-- Requirements --
Please rename "colour bar" to "color bar" in the part of the items that opens with the line containing "Task: Click the word" and closes with the line containing "Action: pos(316,532)". Return only those lines, with everything else unchanged.
------ Data to process
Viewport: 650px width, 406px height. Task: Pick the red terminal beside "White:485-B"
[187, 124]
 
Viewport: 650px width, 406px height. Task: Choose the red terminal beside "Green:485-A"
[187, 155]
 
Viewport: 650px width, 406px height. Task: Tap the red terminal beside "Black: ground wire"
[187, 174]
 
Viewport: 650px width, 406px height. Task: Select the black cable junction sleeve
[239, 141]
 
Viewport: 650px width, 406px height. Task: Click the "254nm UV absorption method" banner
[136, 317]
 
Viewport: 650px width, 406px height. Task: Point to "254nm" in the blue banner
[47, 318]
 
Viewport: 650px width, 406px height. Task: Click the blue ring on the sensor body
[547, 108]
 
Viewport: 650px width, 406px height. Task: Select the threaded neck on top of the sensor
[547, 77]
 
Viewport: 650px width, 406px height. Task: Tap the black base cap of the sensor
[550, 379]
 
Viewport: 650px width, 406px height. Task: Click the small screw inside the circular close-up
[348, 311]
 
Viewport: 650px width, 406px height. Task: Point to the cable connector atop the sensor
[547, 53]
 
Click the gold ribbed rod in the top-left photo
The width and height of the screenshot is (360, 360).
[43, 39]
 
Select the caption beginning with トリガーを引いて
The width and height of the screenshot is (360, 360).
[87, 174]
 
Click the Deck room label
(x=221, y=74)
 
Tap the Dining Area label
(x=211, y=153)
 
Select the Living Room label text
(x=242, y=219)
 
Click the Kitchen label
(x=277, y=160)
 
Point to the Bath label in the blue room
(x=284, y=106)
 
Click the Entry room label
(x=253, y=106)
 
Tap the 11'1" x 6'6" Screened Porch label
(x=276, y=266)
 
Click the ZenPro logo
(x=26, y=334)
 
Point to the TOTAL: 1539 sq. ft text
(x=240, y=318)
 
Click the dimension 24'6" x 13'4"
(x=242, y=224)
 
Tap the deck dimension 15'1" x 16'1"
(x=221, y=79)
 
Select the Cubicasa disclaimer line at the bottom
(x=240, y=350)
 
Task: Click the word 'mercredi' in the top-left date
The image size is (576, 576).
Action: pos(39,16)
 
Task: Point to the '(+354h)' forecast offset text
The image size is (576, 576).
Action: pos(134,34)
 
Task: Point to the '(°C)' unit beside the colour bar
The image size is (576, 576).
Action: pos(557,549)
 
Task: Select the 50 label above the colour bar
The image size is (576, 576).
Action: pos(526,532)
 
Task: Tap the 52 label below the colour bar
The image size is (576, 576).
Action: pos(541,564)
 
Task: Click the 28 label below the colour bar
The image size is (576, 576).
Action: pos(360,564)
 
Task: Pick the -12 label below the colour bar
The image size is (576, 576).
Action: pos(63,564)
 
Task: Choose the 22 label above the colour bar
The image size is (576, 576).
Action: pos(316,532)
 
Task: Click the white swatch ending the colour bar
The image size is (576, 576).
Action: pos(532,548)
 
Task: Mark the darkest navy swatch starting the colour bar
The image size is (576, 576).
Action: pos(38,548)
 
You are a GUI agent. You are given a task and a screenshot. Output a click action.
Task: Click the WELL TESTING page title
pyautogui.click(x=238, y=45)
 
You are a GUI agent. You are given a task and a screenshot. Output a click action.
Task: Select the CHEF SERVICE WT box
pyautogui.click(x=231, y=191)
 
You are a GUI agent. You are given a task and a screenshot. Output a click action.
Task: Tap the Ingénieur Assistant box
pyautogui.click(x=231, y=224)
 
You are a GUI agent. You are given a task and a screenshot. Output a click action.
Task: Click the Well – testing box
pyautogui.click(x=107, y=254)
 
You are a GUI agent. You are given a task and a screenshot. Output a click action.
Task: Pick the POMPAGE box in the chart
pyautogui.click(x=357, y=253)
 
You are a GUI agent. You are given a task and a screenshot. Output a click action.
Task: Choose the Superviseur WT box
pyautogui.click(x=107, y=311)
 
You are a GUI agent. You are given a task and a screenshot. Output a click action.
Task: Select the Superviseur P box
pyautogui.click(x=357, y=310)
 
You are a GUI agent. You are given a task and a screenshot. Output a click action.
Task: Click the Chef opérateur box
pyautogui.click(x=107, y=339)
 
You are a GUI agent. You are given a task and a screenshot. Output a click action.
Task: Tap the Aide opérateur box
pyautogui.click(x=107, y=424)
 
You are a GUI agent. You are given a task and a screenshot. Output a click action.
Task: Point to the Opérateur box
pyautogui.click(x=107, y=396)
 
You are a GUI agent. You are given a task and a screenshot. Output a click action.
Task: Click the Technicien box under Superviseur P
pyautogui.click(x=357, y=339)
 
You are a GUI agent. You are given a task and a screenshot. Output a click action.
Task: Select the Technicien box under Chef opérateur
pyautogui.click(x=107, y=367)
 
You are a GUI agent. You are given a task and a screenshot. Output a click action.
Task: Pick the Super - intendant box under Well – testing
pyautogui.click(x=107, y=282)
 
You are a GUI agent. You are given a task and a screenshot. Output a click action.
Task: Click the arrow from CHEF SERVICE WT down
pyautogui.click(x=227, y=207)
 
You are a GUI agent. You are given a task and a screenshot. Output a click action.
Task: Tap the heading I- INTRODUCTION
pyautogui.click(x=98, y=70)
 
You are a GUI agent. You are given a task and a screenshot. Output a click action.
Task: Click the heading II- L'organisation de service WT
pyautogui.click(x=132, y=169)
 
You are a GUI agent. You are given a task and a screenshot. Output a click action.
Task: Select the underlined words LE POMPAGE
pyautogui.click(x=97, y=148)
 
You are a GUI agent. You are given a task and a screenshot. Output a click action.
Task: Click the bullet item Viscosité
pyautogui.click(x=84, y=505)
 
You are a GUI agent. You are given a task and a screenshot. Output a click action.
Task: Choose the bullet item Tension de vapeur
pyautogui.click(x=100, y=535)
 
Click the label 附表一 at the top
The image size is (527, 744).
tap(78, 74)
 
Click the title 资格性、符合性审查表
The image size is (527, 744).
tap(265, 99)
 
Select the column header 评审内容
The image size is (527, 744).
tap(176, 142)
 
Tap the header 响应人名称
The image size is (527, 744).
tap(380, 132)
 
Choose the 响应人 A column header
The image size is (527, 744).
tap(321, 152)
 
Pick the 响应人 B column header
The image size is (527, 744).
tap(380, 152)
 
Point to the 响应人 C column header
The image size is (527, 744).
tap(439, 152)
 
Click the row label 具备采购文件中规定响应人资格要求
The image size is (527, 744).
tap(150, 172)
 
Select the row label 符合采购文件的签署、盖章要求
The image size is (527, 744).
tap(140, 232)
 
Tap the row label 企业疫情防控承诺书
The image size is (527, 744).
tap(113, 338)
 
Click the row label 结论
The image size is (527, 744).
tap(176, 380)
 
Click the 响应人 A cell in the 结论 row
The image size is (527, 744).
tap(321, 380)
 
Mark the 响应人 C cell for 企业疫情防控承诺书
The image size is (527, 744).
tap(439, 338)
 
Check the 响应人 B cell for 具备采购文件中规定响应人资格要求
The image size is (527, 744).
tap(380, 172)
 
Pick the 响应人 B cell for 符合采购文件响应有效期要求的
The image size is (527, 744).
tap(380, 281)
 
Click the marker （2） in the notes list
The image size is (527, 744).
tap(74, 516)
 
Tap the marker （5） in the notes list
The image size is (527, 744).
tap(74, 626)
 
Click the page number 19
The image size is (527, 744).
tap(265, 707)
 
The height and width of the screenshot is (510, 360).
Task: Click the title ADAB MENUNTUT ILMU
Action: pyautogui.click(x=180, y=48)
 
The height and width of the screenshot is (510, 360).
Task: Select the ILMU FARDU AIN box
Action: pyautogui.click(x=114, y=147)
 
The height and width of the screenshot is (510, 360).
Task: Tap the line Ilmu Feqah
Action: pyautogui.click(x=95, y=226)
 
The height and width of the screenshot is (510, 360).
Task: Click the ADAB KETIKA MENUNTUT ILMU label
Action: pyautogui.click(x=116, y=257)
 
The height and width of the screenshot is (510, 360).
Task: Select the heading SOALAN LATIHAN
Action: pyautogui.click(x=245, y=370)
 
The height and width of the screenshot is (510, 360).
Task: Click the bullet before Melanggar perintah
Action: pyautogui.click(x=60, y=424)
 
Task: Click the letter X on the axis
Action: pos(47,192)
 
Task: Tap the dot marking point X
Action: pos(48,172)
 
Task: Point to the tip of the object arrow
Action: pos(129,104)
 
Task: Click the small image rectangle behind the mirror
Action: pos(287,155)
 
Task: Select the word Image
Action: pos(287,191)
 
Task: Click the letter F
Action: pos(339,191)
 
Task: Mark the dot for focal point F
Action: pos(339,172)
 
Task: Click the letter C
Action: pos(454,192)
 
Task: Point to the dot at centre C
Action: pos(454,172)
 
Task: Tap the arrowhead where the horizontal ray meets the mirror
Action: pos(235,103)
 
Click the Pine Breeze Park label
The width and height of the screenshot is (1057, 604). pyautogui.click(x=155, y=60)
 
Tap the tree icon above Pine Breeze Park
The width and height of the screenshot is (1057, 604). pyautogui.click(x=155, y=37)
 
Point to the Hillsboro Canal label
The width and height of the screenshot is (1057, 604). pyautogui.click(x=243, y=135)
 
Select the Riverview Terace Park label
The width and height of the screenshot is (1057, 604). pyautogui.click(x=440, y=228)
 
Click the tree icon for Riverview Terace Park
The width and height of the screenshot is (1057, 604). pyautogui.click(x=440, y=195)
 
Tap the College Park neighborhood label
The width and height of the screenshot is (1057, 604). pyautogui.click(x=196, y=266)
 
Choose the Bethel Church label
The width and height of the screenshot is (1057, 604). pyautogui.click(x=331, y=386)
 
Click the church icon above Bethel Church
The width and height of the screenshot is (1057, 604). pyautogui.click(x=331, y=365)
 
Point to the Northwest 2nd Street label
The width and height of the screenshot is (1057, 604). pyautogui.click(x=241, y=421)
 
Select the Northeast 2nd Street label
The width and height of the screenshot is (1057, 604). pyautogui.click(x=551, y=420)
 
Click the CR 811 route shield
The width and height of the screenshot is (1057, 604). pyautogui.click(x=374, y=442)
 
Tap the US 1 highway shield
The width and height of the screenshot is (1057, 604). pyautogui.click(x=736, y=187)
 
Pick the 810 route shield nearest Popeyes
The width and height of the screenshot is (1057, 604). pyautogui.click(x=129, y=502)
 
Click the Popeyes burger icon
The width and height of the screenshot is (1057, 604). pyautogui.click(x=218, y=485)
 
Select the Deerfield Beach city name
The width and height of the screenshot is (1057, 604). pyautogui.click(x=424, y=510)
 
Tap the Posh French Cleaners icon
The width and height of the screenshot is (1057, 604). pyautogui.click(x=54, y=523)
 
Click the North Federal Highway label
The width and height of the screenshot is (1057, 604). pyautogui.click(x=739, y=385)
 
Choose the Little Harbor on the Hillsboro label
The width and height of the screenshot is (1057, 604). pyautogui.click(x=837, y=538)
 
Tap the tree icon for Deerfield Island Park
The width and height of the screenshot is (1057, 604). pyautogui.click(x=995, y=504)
------------
-- Problem solution --
Task: Click the word 'mercredi' in the top-left date
The image size is (576, 576).
Action: pos(39,16)
 
Task: Point to the '(+354h)' forecast offset text
The image size is (576, 576).
Action: pos(134,34)
 
Task: Point to the '(°C)' unit beside the color bar
The image size is (576, 576).
Action: pos(557,549)
 
Task: Select the 50 label above the color bar
The image size is (576, 576).
Action: pos(526,532)
 
Task: Tap the 52 label below the color bar
The image size is (576, 576).
Action: pos(541,564)
 
Task: Click the 28 label below the color bar
The image size is (576, 576).
Action: pos(360,564)
 
Task: Pick the -12 label below the color bar
The image size is (576, 576).
Action: pos(63,564)
 
Task: Choose the 22 label above the color bar
The image size is (576, 576).
Action: pos(316,532)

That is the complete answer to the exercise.